Job Description
Are you ready to architect the backbone of tomorrow's Artificial General Intelligence? Nexus Horizon Labs is looking for a visionary Senior AI Infrastructure Engineer to lead our high-performance computing initiatives. As we prepare for the massive scalability demands of 2026 and beyond, you will be at the forefront of building resilient, secure, and lightning-fast AI ecosystems.
We are not just building software; we are engineering the future. Join a team of elite engineers dedicated to pushing the boundaries of what is possible in deep learning, quantum-ready architectures, and next-gen cloud integration.
Responsibilities
- Architect Scalable Infrastructure: Design and deploy high-availability GPU clusters optimized for massive model training and inference workloads.
- Optimize Training Pipelines: Implement advanced data pipelines and distributed training strategies to reduce latency and maximize compute efficiency.
- Cloud & Hybrid Strategy: Lead the migration and management of complex cloud environments (AWS/Azure/GCP) with a focus on cost optimization and security compliance.
- System Reliability: Build automated monitoring and alerting systems to ensure 99.99% uptime for critical AI services.
- Future-Proofing: Research and prototype technologies relevant to the 2026 tech landscape, including edge computing and federated learning.
- Team Mentorship: Guide junior engineers and conduct code reviews to maintain the highest standards of engineering excellence.
Qualifications
- Experience: 5+ years of experience in systems engineering, backend development, or infrastructure architecture.

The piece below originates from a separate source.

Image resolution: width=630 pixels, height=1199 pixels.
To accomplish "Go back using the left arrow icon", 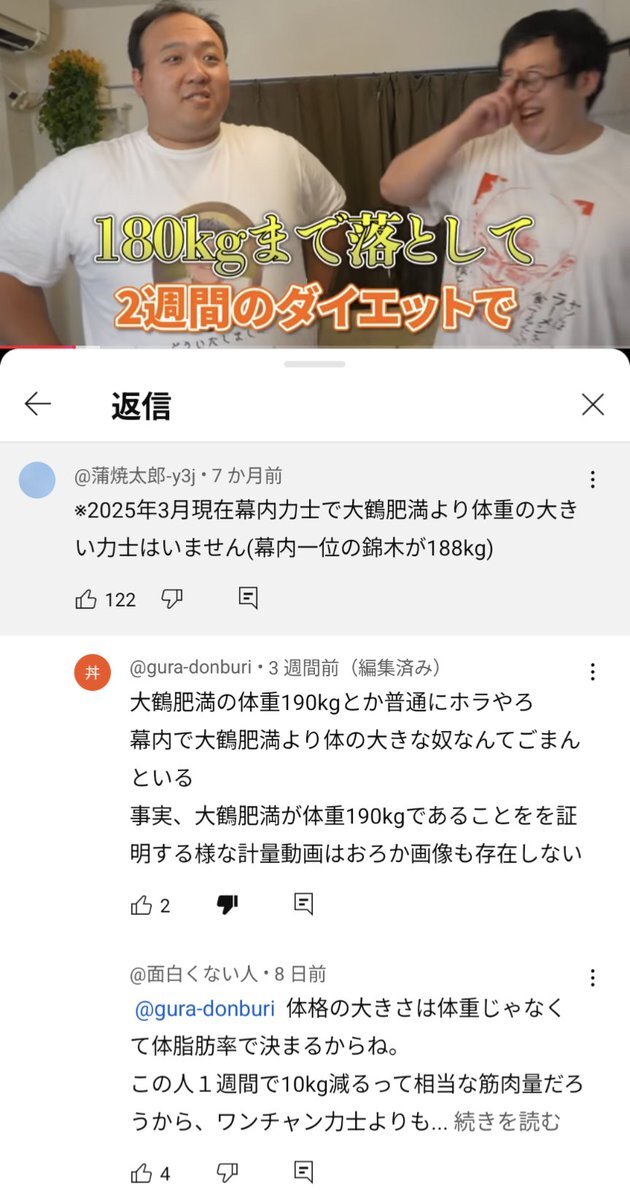I will (37, 404).
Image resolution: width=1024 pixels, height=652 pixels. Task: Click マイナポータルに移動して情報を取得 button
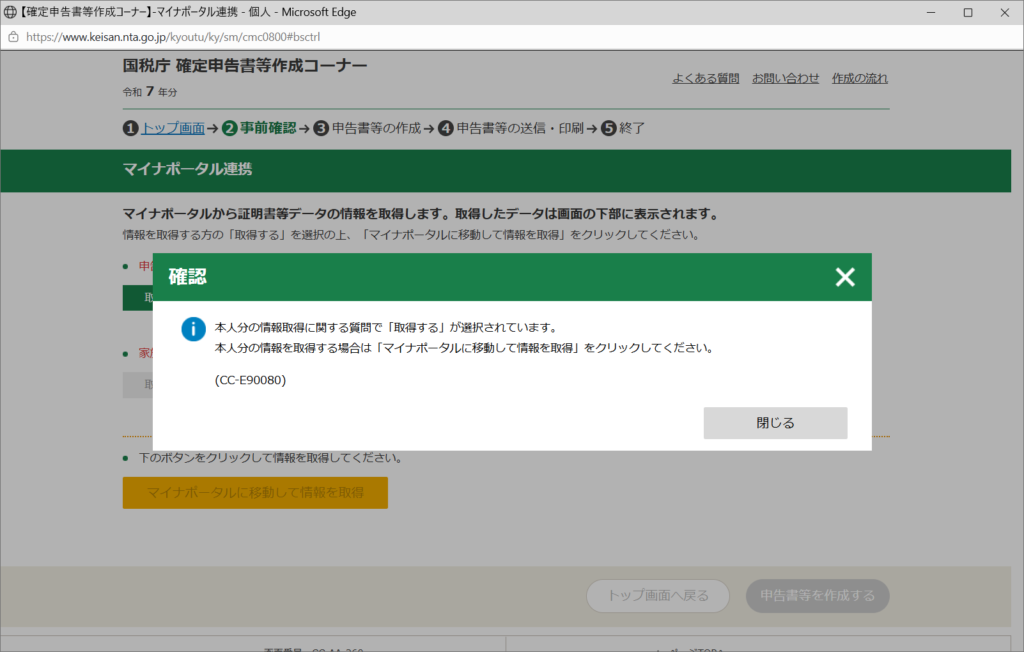point(255,493)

- Programming: Proficiency in Python, C++, and shell scripting with a deep understanding of low-level system optimization.
- Cloud Expertise: Strong hands-on experience with Kubernetes, Docker, and major cloud providers.
- AI Stack: Familiarity with PyTorch, TensorFlow, and MLOps tools (MLflow, Kubeflow).
- Problem Solving: Proven ability to troubleshoot complex, multi-node distributed systems issues under pressure.
- Communication: Excellent written and verbal communication skills for technical documentation and stakeholder presentations.